The Old Testament revelation comes to a climax in the messages of the prophets. Many of them spoke clearly of a coming day when God would act definitively to deal with sin and bring peace to his people (Isaiah 35:3-4; Jeremiah 33:14-16). Some began to look forward to the coming of God's Messiah who would inaugurate a new age of peace and justice.
The New Testament records that Jesus fulfilled his mission as Savior and Messiah that was both prophesied and defined in the Scriptures of the Old Testament (Isaiah 9:6-7; Isaiah 53:4-6). He taught his disciples to find in Hebrew prophecy the key to unlocking the meaning of his death (Luke 24:25-27). Consequently the first Christians used texts from the Old Testament to confirm the validity of their message that the risen Jesus was both Lord and Christ (Acts 8:32-35).
2. The Atonement completed
The reconciliation prophesied in the Old Testament was fulfilled in Christ. Through the incarnation of Jesus, God took the initiative leading to our salvation.

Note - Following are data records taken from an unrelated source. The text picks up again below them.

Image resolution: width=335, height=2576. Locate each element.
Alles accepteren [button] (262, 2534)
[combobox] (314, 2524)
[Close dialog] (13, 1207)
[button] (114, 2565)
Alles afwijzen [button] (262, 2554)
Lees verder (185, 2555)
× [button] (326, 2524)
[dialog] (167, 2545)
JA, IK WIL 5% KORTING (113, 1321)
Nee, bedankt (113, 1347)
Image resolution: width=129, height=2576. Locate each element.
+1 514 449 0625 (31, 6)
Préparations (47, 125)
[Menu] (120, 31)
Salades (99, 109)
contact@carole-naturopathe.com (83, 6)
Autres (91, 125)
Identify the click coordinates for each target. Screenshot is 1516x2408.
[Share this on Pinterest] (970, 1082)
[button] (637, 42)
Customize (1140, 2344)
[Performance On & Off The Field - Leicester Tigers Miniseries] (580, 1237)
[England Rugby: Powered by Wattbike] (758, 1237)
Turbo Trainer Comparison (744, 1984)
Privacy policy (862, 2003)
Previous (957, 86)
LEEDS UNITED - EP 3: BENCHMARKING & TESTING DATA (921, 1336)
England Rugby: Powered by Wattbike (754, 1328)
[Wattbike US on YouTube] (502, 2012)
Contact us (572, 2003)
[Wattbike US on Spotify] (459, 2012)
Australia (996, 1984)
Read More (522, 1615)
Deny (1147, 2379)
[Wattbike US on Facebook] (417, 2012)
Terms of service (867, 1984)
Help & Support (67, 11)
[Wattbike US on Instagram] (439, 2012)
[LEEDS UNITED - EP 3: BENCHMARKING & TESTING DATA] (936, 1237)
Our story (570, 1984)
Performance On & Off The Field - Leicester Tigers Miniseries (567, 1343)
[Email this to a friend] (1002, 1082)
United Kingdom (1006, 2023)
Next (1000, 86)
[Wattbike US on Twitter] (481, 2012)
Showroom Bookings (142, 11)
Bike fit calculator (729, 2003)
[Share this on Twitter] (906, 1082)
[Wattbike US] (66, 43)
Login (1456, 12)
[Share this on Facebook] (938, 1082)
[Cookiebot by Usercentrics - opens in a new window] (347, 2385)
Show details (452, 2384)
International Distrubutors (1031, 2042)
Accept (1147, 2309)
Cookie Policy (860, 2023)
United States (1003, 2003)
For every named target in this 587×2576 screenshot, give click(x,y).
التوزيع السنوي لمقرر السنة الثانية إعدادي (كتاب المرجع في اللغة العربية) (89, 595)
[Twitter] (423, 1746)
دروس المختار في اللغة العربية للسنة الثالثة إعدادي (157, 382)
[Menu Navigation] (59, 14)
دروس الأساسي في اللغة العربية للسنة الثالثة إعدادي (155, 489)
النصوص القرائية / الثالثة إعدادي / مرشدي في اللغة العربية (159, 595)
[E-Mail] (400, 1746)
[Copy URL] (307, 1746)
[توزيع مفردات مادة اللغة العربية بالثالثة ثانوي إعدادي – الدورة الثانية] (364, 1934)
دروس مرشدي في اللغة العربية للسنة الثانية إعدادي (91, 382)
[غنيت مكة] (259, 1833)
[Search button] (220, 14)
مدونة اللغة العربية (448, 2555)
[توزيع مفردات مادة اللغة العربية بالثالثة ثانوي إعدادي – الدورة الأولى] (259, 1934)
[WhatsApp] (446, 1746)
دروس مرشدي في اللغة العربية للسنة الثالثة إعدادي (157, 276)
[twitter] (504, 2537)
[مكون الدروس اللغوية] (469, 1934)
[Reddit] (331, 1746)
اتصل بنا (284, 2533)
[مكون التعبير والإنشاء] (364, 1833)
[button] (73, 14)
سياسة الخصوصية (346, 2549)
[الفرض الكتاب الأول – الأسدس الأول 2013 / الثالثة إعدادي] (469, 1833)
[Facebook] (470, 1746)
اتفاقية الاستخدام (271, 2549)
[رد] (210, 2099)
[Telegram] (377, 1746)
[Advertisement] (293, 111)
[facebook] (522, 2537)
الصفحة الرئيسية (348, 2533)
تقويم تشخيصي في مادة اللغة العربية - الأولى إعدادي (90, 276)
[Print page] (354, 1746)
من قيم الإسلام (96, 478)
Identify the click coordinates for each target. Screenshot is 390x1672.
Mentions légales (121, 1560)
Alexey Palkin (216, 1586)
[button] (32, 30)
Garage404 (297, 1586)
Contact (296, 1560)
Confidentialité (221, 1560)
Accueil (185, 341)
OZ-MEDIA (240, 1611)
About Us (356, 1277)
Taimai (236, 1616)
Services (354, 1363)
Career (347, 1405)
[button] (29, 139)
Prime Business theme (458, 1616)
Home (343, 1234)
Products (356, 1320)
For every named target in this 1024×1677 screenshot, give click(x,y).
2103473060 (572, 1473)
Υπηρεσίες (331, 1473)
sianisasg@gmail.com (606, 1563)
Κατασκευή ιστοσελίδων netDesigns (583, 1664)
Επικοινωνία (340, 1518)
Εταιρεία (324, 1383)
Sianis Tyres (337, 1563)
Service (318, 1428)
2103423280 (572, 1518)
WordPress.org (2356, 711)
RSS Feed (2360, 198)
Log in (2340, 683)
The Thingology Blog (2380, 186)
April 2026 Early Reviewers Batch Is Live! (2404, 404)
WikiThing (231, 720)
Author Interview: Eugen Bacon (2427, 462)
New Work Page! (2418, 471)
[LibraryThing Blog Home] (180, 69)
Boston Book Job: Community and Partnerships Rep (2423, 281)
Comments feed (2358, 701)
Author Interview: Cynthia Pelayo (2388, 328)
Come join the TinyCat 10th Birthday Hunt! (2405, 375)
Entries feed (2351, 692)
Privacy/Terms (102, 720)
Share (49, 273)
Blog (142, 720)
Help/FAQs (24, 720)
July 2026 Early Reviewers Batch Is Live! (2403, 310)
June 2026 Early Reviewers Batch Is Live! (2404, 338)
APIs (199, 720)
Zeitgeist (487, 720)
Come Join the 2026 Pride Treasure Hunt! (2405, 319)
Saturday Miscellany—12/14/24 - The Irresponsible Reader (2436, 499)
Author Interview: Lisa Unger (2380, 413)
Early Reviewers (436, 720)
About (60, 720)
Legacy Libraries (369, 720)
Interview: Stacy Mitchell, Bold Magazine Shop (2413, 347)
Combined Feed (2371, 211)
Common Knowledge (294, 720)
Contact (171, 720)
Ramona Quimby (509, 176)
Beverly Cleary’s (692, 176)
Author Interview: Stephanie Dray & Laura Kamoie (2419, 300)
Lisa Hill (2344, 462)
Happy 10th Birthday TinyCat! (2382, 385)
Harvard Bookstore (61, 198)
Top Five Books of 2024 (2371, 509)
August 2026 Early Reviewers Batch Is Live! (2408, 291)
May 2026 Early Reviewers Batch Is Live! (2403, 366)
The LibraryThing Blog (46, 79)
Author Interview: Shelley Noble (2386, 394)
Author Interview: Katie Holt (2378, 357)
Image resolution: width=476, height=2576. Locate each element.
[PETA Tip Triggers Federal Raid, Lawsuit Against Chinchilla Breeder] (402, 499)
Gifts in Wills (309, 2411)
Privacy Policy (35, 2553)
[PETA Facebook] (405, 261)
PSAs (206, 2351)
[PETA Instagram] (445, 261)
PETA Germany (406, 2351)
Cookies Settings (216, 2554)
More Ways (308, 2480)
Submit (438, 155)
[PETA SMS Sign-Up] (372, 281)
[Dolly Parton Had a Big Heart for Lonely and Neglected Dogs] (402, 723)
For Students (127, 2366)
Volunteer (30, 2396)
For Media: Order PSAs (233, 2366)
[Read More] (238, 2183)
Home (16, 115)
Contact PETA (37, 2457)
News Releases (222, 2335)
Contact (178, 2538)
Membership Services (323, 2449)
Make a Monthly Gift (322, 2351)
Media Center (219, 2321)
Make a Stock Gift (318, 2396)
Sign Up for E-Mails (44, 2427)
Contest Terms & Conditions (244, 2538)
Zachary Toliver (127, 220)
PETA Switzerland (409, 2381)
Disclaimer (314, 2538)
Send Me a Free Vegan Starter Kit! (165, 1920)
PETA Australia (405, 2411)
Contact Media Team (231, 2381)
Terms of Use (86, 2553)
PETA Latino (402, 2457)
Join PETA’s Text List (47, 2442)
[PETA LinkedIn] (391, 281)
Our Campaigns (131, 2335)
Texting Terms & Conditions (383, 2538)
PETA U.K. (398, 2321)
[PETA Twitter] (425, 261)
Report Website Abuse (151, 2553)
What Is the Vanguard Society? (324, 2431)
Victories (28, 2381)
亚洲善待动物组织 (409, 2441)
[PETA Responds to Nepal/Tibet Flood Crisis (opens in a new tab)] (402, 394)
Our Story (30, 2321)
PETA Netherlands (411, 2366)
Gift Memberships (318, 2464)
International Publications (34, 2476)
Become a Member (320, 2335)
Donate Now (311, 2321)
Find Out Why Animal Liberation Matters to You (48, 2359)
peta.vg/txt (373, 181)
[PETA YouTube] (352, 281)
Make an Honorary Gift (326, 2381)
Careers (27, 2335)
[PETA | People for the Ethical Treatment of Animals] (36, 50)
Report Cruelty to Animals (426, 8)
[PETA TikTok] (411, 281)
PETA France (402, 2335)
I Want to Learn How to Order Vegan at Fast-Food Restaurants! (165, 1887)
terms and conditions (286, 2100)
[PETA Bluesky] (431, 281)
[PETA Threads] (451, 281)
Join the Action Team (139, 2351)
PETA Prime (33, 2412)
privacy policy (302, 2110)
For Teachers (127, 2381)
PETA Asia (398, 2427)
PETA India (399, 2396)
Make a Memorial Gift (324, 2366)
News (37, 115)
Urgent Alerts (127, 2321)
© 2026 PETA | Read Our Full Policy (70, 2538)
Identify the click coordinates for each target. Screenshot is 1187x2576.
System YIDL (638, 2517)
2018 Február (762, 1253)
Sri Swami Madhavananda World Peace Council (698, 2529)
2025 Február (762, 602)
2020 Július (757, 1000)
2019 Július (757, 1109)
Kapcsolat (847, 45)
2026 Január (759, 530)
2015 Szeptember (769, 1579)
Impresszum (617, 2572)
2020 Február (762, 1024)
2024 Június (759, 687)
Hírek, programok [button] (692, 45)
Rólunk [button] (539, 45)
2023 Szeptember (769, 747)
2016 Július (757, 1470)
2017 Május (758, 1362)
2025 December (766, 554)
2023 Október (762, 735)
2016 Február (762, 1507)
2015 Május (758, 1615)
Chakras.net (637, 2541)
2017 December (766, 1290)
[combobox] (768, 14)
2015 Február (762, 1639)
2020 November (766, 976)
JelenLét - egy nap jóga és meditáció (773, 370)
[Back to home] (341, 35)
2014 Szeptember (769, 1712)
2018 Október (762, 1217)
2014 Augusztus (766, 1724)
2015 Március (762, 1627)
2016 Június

This found its complete expression in the self-offering of Jesus Christ on the Cross of Calvary. Fully open to God in life, he was fully obedient in death and laid down his life for others (Matthew 26:42; John 10:17-18). By dying on the Cross, Jesus made the Atonement. The Father's gift and the Son's loving response bridged the separation between us and God. We are reconciled to God in Christ and our sins are forgiven.